Please output every line of the material below as a Markdown table with the columns "Row" and "Line", numbering the rows and omitting blank lines.

─── Given data

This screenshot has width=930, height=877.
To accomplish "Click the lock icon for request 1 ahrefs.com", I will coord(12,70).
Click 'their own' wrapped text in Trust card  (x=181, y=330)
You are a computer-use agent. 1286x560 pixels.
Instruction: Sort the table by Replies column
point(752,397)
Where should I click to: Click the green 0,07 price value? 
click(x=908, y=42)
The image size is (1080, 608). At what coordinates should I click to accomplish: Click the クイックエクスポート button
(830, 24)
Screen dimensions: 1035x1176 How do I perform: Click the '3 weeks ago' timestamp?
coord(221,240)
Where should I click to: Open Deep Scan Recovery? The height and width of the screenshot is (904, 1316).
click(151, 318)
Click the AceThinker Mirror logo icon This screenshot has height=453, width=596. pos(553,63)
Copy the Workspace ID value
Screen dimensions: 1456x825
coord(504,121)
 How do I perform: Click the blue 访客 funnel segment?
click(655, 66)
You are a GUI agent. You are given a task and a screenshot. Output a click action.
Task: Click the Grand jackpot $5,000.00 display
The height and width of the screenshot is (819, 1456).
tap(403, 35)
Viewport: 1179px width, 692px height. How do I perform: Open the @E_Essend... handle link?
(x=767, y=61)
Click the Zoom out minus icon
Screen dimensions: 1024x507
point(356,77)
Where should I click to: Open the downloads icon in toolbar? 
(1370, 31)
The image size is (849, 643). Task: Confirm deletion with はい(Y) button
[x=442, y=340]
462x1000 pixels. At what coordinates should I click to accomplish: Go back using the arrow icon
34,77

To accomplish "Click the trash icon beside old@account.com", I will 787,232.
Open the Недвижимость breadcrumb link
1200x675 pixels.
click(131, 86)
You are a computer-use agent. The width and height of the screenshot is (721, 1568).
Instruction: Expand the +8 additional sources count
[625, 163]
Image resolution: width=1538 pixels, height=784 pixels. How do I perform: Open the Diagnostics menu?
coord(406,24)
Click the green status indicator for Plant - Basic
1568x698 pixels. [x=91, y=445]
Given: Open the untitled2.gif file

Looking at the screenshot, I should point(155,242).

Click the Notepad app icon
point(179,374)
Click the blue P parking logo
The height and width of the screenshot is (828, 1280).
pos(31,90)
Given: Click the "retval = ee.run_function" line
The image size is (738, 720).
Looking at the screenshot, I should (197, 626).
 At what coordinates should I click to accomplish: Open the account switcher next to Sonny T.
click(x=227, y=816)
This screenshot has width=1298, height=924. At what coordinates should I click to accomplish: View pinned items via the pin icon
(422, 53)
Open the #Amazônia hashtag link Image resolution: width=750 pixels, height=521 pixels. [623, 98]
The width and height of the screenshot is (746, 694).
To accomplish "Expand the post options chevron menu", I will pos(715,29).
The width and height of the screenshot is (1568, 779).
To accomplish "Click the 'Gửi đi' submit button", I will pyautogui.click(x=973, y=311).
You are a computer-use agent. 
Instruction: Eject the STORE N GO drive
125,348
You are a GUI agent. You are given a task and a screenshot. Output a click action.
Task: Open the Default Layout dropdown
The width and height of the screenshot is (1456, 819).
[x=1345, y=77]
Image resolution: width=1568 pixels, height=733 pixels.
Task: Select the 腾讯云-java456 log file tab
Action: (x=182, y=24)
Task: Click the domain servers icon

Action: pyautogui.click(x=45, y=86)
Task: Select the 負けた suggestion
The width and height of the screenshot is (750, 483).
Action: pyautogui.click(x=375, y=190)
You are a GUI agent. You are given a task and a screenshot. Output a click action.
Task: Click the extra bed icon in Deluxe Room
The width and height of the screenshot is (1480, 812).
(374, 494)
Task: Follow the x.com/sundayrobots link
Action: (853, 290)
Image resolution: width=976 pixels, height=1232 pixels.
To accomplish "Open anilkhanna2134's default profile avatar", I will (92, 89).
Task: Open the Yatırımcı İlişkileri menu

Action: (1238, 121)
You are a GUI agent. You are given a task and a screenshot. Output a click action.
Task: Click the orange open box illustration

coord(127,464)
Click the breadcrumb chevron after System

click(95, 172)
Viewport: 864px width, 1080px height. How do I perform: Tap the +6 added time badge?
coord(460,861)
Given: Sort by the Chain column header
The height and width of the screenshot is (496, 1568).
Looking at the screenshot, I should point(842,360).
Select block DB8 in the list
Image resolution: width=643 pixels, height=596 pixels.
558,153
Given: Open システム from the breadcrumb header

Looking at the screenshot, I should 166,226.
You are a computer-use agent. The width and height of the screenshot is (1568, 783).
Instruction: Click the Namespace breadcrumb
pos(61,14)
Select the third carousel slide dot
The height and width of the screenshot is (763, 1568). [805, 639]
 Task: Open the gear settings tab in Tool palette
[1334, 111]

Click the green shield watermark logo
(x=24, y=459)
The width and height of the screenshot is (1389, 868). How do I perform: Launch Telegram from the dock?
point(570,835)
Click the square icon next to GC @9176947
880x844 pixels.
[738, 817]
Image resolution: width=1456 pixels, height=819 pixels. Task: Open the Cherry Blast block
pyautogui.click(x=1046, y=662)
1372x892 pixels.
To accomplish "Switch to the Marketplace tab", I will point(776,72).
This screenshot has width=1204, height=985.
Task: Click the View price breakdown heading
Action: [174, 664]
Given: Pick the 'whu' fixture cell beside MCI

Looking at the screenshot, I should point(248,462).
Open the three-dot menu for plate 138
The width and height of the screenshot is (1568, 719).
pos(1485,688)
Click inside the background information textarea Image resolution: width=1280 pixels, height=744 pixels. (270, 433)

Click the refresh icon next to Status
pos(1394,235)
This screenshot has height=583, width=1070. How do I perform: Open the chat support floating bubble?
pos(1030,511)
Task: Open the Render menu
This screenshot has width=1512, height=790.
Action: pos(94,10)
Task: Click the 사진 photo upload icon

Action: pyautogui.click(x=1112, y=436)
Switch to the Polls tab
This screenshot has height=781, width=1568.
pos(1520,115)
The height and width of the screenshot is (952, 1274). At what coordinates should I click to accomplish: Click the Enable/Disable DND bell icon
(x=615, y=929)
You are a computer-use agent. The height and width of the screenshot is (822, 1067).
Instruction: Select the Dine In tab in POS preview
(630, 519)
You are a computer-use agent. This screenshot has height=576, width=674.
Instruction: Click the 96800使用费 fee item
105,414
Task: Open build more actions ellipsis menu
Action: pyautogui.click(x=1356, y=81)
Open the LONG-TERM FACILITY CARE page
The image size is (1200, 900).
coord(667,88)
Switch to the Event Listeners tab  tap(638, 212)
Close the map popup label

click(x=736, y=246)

──────

* _Task solution_:
| Row | Line |
|---|---|
| 1 | This screenshot has width=930, height=877. |
| 2 | To accomplish "Click the lock icon for request 1 ahrefs.com", I will coord(12,70). |
| 3 | Click 'their own' wrapped text in Trust card  (x=181, y=330) |
| 4 | You are a computer-use agent. 1286x560 pixels. |
| 5 | Instruction: Sort the table by Replies column |
| 6 | point(752,397) |
| 7 | Where should I click to: Click the green 0,07 price value?  |
| 8 | click(x=908, y=42) |
| 9 | The image size is (1080, 608). At what coordinates should I click to accomplish: Click the クイックエクスポート button |
| 10 | (830, 24) |
| 11 | Screen dimensions: 1035x1176 How do I perform: Click the '3 weeks ago' timestamp? |
| 12 | coord(221,240) |
| 13 | Where should I click to: Open Deep Scan Recovery? The height and width of the screenshot is (904, 1316). |
| 14 | click(151, 318) |
| 15 | Click the AceThinker Mirror logo icon This screenshot has height=453, width=596. pos(553,63) |
| 16 | Copy the Workspace ID value |
| 17 | Screen dimensions: 1456x825 |
| 18 | coord(504,121) |
| 19 |  How do I perform: Click the blue 访客 funnel segment? |
| 20 | click(655, 66) |
| 21 | You are a GUI agent. You are given a task and a screenshot. Output a click action. |
| 22 | Task: Click the Grand jackpot $5,000.00 display |
| 23 | The height and width of the screenshot is (819, 1456). |
| 24 | tap(403, 35) |
| 25 | Viewport: 1179px width, 692px height. How do I perform: Open the @E_Essend... handle link? |
| 26 | (x=767, y=61) |
| 27 | Click the Zoom out minus icon |
| 28 | Screen dimensions: 1024x507 |
| 29 | point(356,77) |
| 30 | Where should I click to: Open the downloads icon in toolbar?  |
| 31 | (1370, 31) |
| 32 | The image size is (849, 643). Task: Confirm deletion with はい(Y) button |
| 33 | [x=442, y=340] |
| 34 | 462x1000 pixels. At what coordinates should I click to accomplish: Go back using the arrow icon |
| 35 | 34,77 |
| 36 | To accomplish "Click the trash icon beside old@account.com", I will 787,232. |
| 37 | Open the Недвижимость breadcrumb link |
| 38 | 1200x675 pixels. |
| 39 | click(131, 86) |
| 40 | You are a computer-use agent. The width and height of the screenshot is (721, 1568). |
| 41 | Instruction: Expand the +8 additional sources count |
| 42 | [625, 163] |
| 43 | Image resolution: width=1538 pixels, height=784 pixels. How do I perform: Open the Diagnostics menu? |
| 44 | coord(406,24) |
| 45 | Click the green status indicator for Plant - Basic |
| 46 | 1568x698 pixels. [x=91, y=445] |
| 47 | Given: Open the untitled2.gif file |
| 48 | Looking at the screenshot, I should point(155,242). |
| 49 | Click the Notepad app icon |
| 50 | point(179,374) |
| 51 | Click the blue P parking logo |
| 52 | The height and width of the screenshot is (828, 1280). |
| 53 | pos(31,90) |
| 54 | Given: Click the "retval = ee.run_function" line |
| 55 | The image size is (738, 720). |
| 56 | Looking at the screenshot, I should (197, 626). |
| 57 |  At what coordinates should I click to accomplish: Open the account switcher next to Sonny T. |
| 58 | click(x=227, y=816) |
| 59 | This screenshot has width=1298, height=924. At what coordinates should I click to accomplish: View pinned items via the pin icon |
| 60 | (422, 53) |
| 61 | Open the #Amazônia hashtag link Image resolution: width=750 pixels, height=521 pixels. [623, 98] |
| 62 | The width and height of the screenshot is (746, 694). |
| 63 | To accomplish "Expand the post options chevron menu", I will pos(715,29). |
| 64 | The width and height of the screenshot is (1568, 779). |
| 65 | To accomplish "Click the 'Gửi đi' submit button", I will pyautogui.click(x=973, y=311). |
| 66 | You are a computer-use agent.  |
| 67 | Instruction: Eject the STORE N GO drive |
| 68 | 125,348 |
| 69 | You are a GUI agent. You are given a task and a screenshot. Output a click action. |
| 70 | Task: Open the Default Layout dropdown |
| 71 | The width and height of the screenshot is (1456, 819). |
| 72 | [x=1345, y=77] |
| 73 | Image resolution: width=1568 pixels, height=733 pixels. |
| 74 | Task: Select the 腾讯云-java456 log file tab |
| 75 | Action: (x=182, y=24) |
| 76 | Task: Click the domain servers icon |
| 77 | Action: pyautogui.click(x=45, y=86) |
| 78 | Task: Select the 負けた suggestion |
| 79 | The width and height of the screenshot is (750, 483). |
| 80 | Action: pyautogui.click(x=375, y=190) |
| 81 | You are a GUI agent. You are given a task and a screenshot. Output a click action. |
| 82 | Task: Click the extra bed icon in Deluxe Room |
| 83 | The width and height of the screenshot is (1480, 812). |
| 84 | (374, 494) |
| 85 | Task: Follow the x.com/sundayrobots link |
| 86 | Action: (853, 290) |
| 87 | Image resolution: width=976 pixels, height=1232 pixels. |
| 88 | To accomplish "Open anilkhanna2134's default profile avatar", I will (92, 89). |
| 89 | Task: Open the Yatırımcı İlişkileri menu |
| 90 | Action: (1238, 121) |
| 91 | You are a GUI agent. You are given a task and a screenshot. Output a click action. |
| 92 | Task: Click the orange open box illustration |
| 93 | coord(127,464) |
| 94 | Click the breadcrumb chevron after System |
| 95 | click(95, 172) |
| 96 | Viewport: 864px width, 1080px height. How do I perform: Tap the +6 added time badge? |
| 97 | coord(460,861) |
| 98 | Given: Sort by the Chain column header |
| 99 | The height and width of the screenshot is (496, 1568). |
| 100 | Looking at the screenshot, I should point(842,360). |
| 101 | Select block DB8 in the list |
| 102 | Image resolution: width=643 pixels, height=596 pixels. |
| 103 | 558,153 |
| 104 | Given: Open システム from the breadcrumb header |
| 105 | Looking at the screenshot, I should 166,226. |
| 106 | You are a computer-use agent. The width and height of the screenshot is (1568, 783). |
| 107 | Instruction: Click the Namespace breadcrumb |
| 108 | pos(61,14) |
| 109 | Select the third carousel slide dot |
| 110 | The height and width of the screenshot is (763, 1568). [805, 639] |
| 111 |  Task: Open the gear settings tab in Tool palette |
| 112 | [1334, 111] |
| 113 | Click the green shield watermark logo |
| 114 | (x=24, y=459) |
| 115 | The width and height of the screenshot is (1389, 868). How do I perform: Launch Telegram from the dock? |
| 116 | point(570,835) |
| 117 | Click the square icon next to GC @9176947 |
| 118 | 880x844 pixels. |
| 119 | [738, 817] |
| 120 | Image resolution: width=1456 pixels, height=819 pixels. Task: Open the Cherry Blast block |
| 121 | pyautogui.click(x=1046, y=662) |
| 122 | 1372x892 pixels. |
| 123 | To accomplish "Switch to the Marketplace tab", I will point(776,72). |
| 124 | This screenshot has width=1204, height=985. |
| 125 | Task: Click the View price breakdown heading |
| 126 | Action: [174, 664] |
| 127 | Given: Pick the 'whu' fixture cell beside MCI |
| 128 | Looking at the screenshot, I should point(248,462). |
| 129 | Open the three-dot menu for plate 138 |
| 130 | The width and height of the screenshot is (1568, 719). |
| 131 | pos(1485,688) |
| 132 | Click inside the background information textarea Image resolution: width=1280 pixels, height=744 pixels. (270, 433) |
| 133 | Click the refresh icon next to Status |
| 134 | pos(1394,235) |
| 135 | This screenshot has height=583, width=1070. How do I perform: Open the chat support floating bubble? |
| 136 | pos(1030,511) |
| 137 | Task: Open the Render menu |
| 138 | This screenshot has width=1512, height=790. |
| 139 | Action: pos(94,10) |
| 140 | Task: Click the 사진 photo upload icon |
| 141 | Action: pyautogui.click(x=1112, y=436) |
| 142 | Switch to the Polls tab |
| 143 | This screenshot has height=781, width=1568. |
| 144 | pos(1520,115) |
| 145 | The height and width of the screenshot is (952, 1274). At what coordinates should I click to accomplish: Click the Enable/Disable DND bell icon |
| 146 | (x=615, y=929) |
| 147 | You are a computer-use agent. The height and width of the screenshot is (822, 1067). |
| 148 | Instruction: Select the Dine In tab in POS preview |
| 149 | (630, 519) |
| 150 | You are a computer-use agent. This screenshot has height=576, width=674. |
| 151 | Instruction: Click the 96800使用费 fee item |
| 152 | 105,414 |
| 153 | Task: Open build more actions ellipsis menu |
| 154 | Action: pyautogui.click(x=1356, y=81) |
| 155 | Open the LONG-TERM FACILITY CARE page |
| 156 | The image size is (1200, 900). |
| 157 | coord(667,88) |
| 158 | Switch to the Event Listeners tab  tap(638, 212) |
| 159 | Close the map popup label |
| 160 | click(x=736, y=246) |